Правда, если бы я захотел показать тебе дурманящее ядовитое древо, под которым спал этой ночью, я бы сказал, что знаю твою прекрасную, мягкую, способную к самопожертвованию душу; – но я бы предпочел скорее снять урожай с этого древа, нежели проявить такое смирение. Меня огорчает уже то, что я успел высказать перед тобой столько претензий к графу. Смотри сам – выбирай сам, – и пусть только твое чувство гонит тебя к нему или от него… Я же согласен предоставить все возможные летательные аппараты, веревочные трапы и винтовые лестницы, способные перенести тебя к этому графскому высочеству, на которое я так сердит; но потом, когда ты будешь либо совершенно очарован им, либо совершенно разочарован, я удалю печать с нижеследующего описания сего господина:
Он невыносим. Тщеславие гордости и эгоизм – вот две точки воспламенения – или замерзания – его эллиптической орбиты. Не могу сказать, что меня раздражает какой-нибудь убогий молодой хлыщ – я вообще не обращаю на него внимания, – который просто дурак, слуга-отражение собственного зеркального отражения, зерцало своего павлиньего зерцала; и хотя я охотно – in effigie – дал бы бравый пинок любой образине мужского пола, которая, строя из себя элегантного кавалера, позирует для модного журнала: все же подобные дураки меня мало интересуют и к тому из них, кто открыто заявляет о своем тщеславии, я даже мог бы проявить снисхождение… Но не к тому, кто свое тщеславие отрицает – кто хочет прицепить себе, позади орлиных крыльев, павлиний хвост – кто только по воскресеньям одевается в черное, потому что трубочисты в эти дни ходят в белом, – кто с самым серьезным видом причесывает лысину – кто, как паук, по ночам проглатывает паутину, в которую ловит жужжащую муху Похвалу, а потом плетет эту паутину снова, – кто охотно соединяет притязания философов и дураков – и кто, конечно, ко всему прочему является законченным эгоистом… Я настаиваю: именно эгоистом.

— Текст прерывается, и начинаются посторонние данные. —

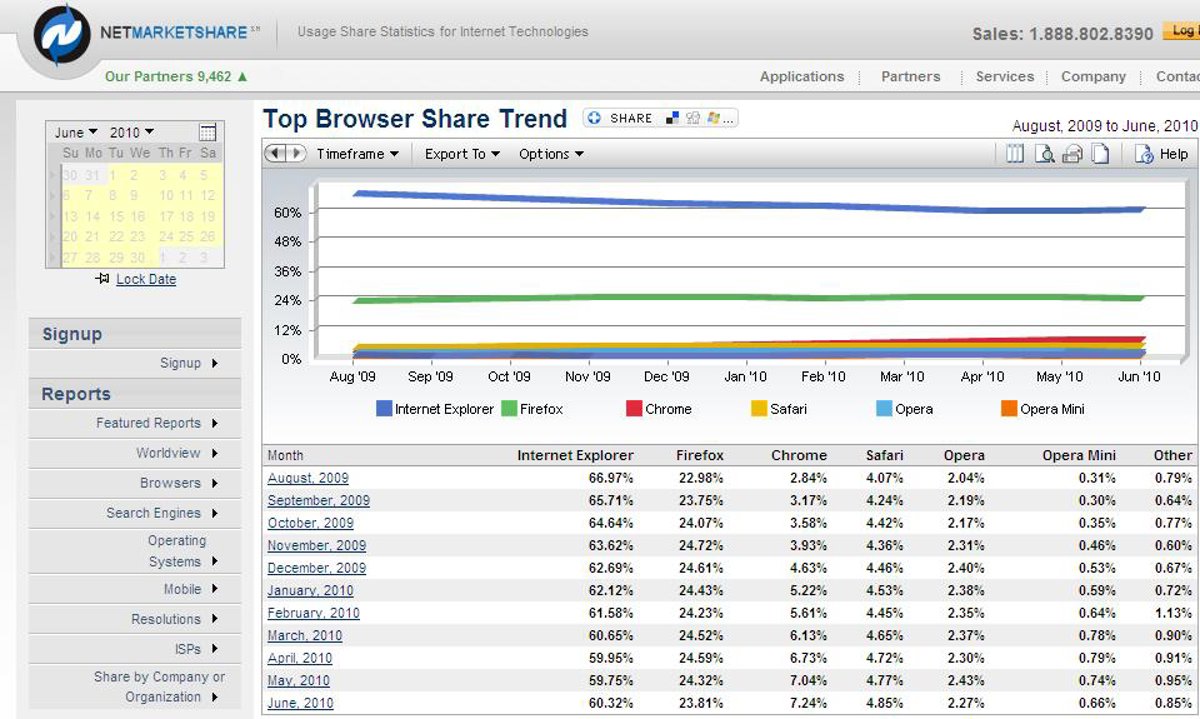Click the blank page icon in toolbar
The width and height of the screenshot is (1200, 719).
point(1100,154)
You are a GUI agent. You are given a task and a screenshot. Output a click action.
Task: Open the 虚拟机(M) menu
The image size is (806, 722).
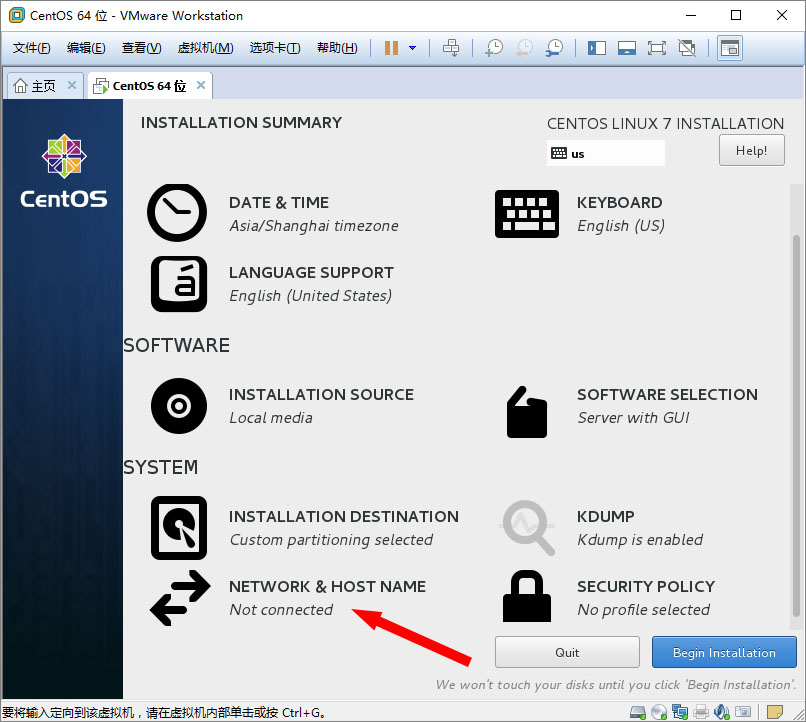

Если какой-то человек, брат, не очень высокого мнения о других людях, я к этому отношусь спокойней, чем кто-либо; лишь бы он не корчил из себя чего-то большего и в спорных случаях, когда речь идет о его и о чужом счастье, принимал великодушное решение. Но сказанное не относится к настоящему, поистине наглому себялюбцу, который безо всякого стыда требует любви, хотя другим в ней отказывает; который мог бы весь мир размолоть в кошенильной мельнице, чтобы окрасить в карминный цвет свой жилет и щеки; который считает себя сердцем Универсума, чьи сосуды будто бы призваны лишь подводить к нему кровь и отводить ее, а Творца, и дьявола, и ангелов, и прошедшие тысячелетия почитает лишь за экономов и бессловесных рабов, мировые же сферы – за жилища для слуг одного-единственного жалкого “я”: Вальт, как известно, такого человека я могу с чистой совестью и без всяких предисловий убить и закопать в землю. Потому что страсти – это, по крайней мере, смелые, великодушные (хоть и разрывающие жертву) львы; тогда как эгоизм – тихо впивающийся и затем высасывающий кровь клоп. Человек имеет две сердечные камеры: в одной размещается его “я”, в другой – чужое; но он предпочитает лучше оставить эту вторую камеру пустой, нежели заполнить ее чем-то неподобающим. У эгоиста, как у червей и насекомых, только одна сердечная камера. Ты же, как я полагаю, сдаешь твою правую камеру женщинам, левую – мужчинам, а сам устраиваешься, по возможности комфортно, в ушке предсердия или в околосердечной сумке. О графе я тебе ничего не стану говорить, кроме того, что он, протестантский философ, хочет перетащить свою прелестную невесту-католичку – поразительно похожую на тебя в плане любви ко всему живому – из ее религии в свою: просто из эгоистической гордой нетерпимости к той ситуации, что в браке эта женщина, с ее тихой верой, будет невольно обличать его веру как фальшивую.